***** Records for the task *****
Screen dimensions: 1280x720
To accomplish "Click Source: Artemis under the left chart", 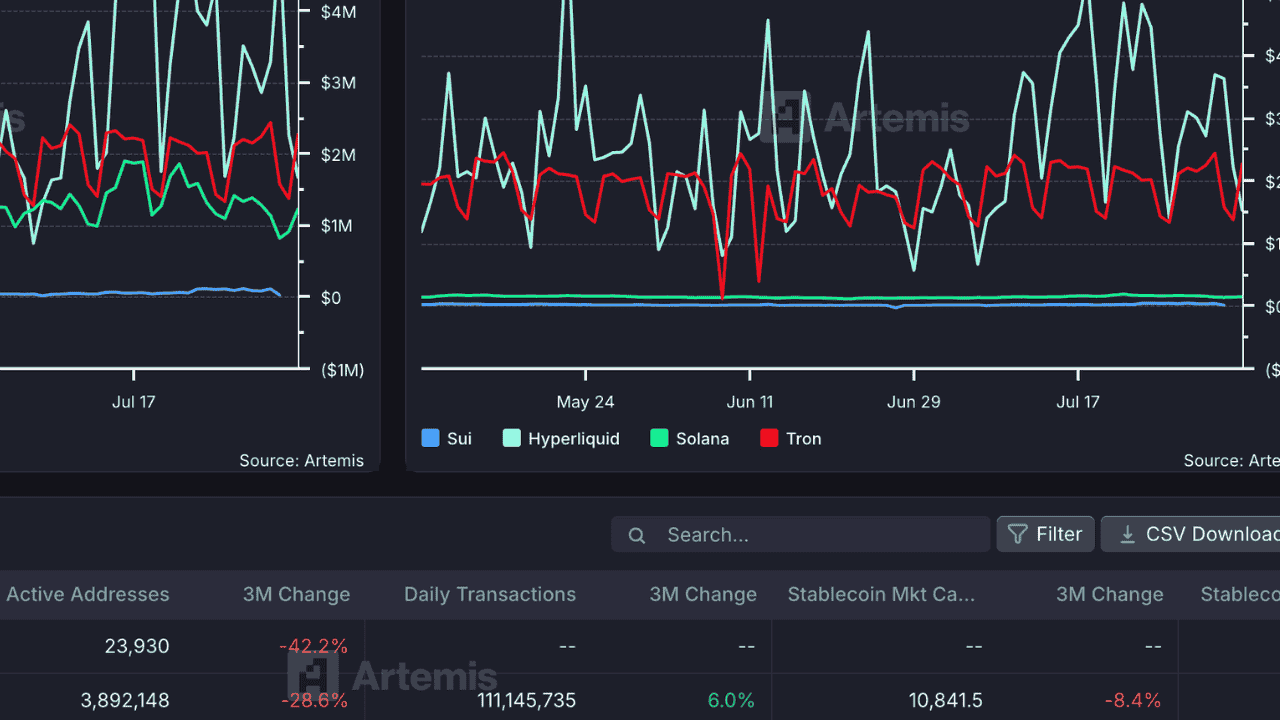I will pyautogui.click(x=301, y=460).
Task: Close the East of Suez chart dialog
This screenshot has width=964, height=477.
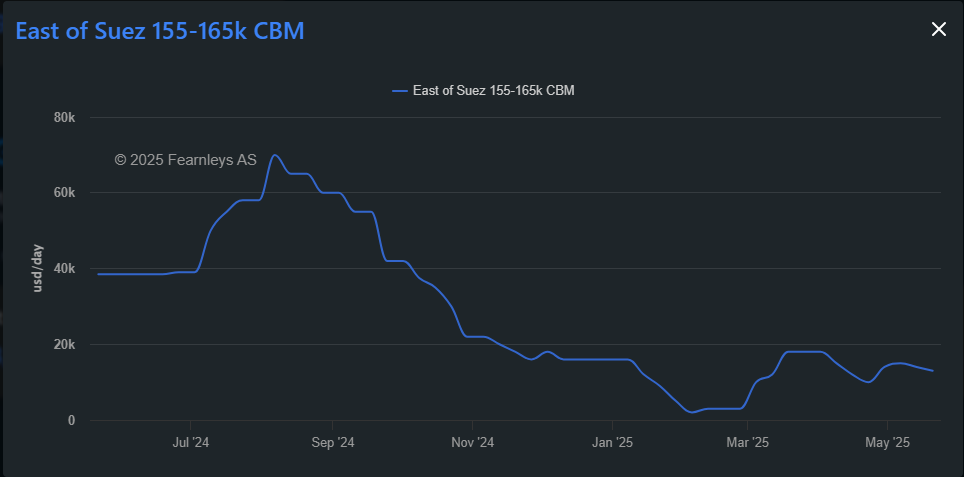Action: point(938,29)
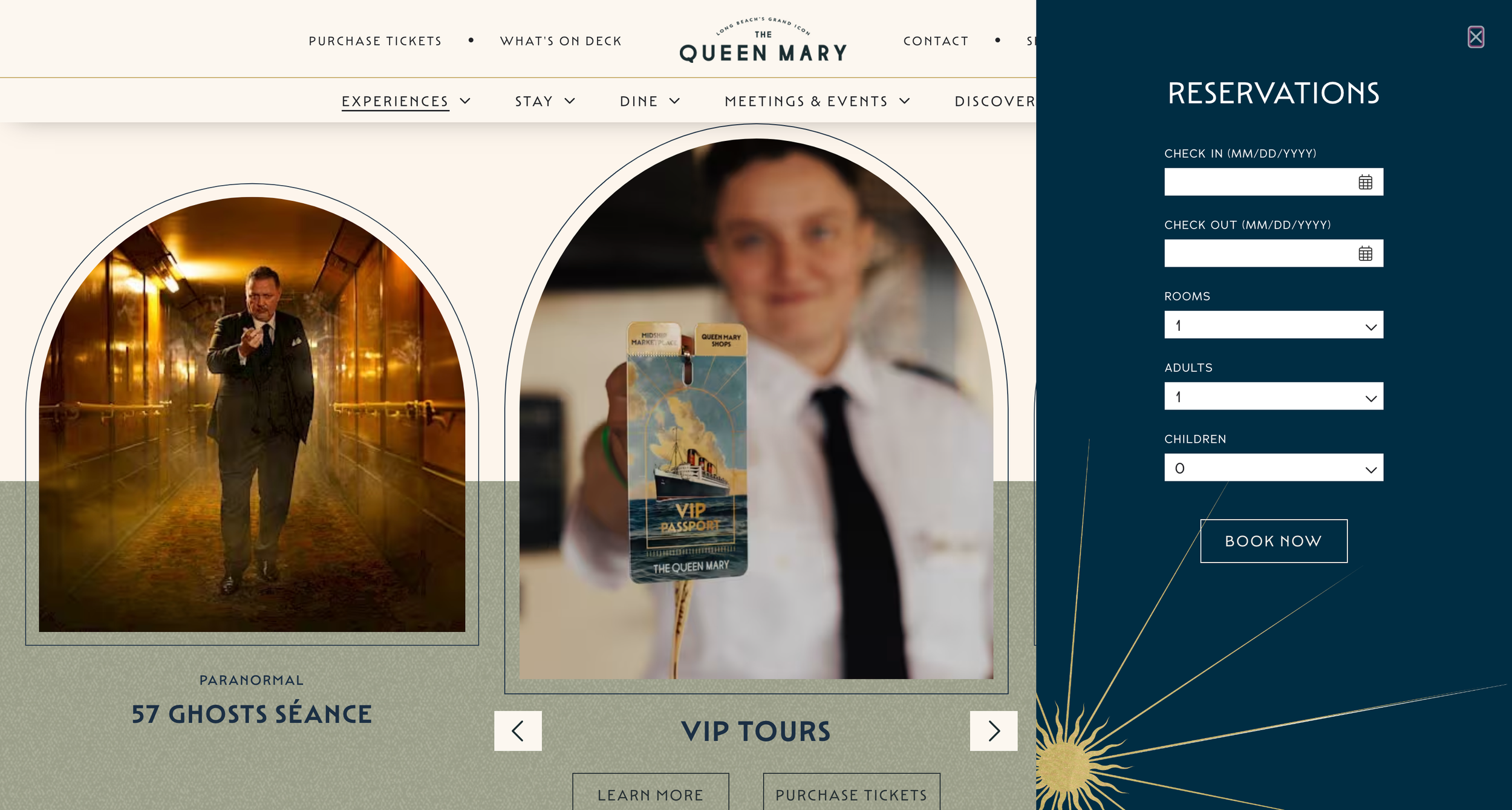The image size is (1512, 810).
Task: Expand Meetings & Events chevron
Action: (x=905, y=101)
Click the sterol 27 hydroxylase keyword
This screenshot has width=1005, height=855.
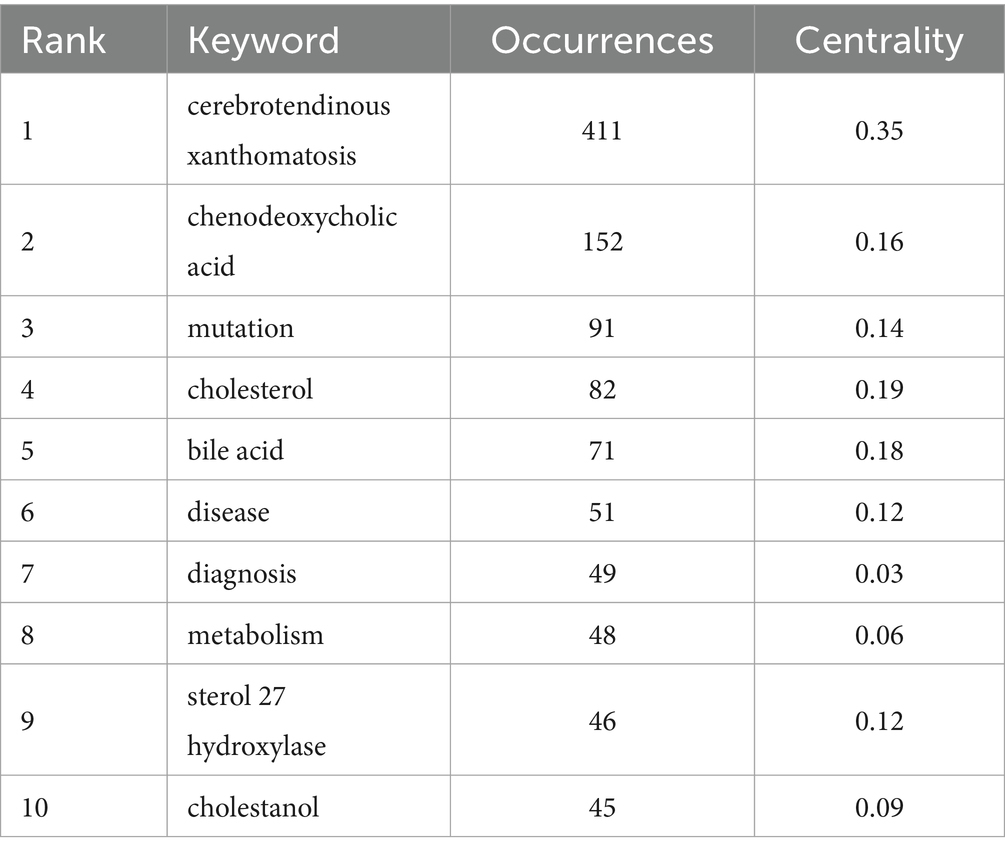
*****
§ Task to carry out
Copy the lines again, word for word, starting with the line that contains "Task: Close the East of Suez chart dialog" and continuing through the last of the lines, with both ends included. Leave the pictures out of your copy.

§ Solution to this problem
Task: Close the East of Suez chart dialog
This screenshot has width=964, height=477.
Action: point(938,29)
The image size is (1512, 810).
Task: Expand Meetings & Events chevron
Action: (x=905, y=101)
Click the sterol 27 hydroxylase keyword
This screenshot has width=1005, height=855.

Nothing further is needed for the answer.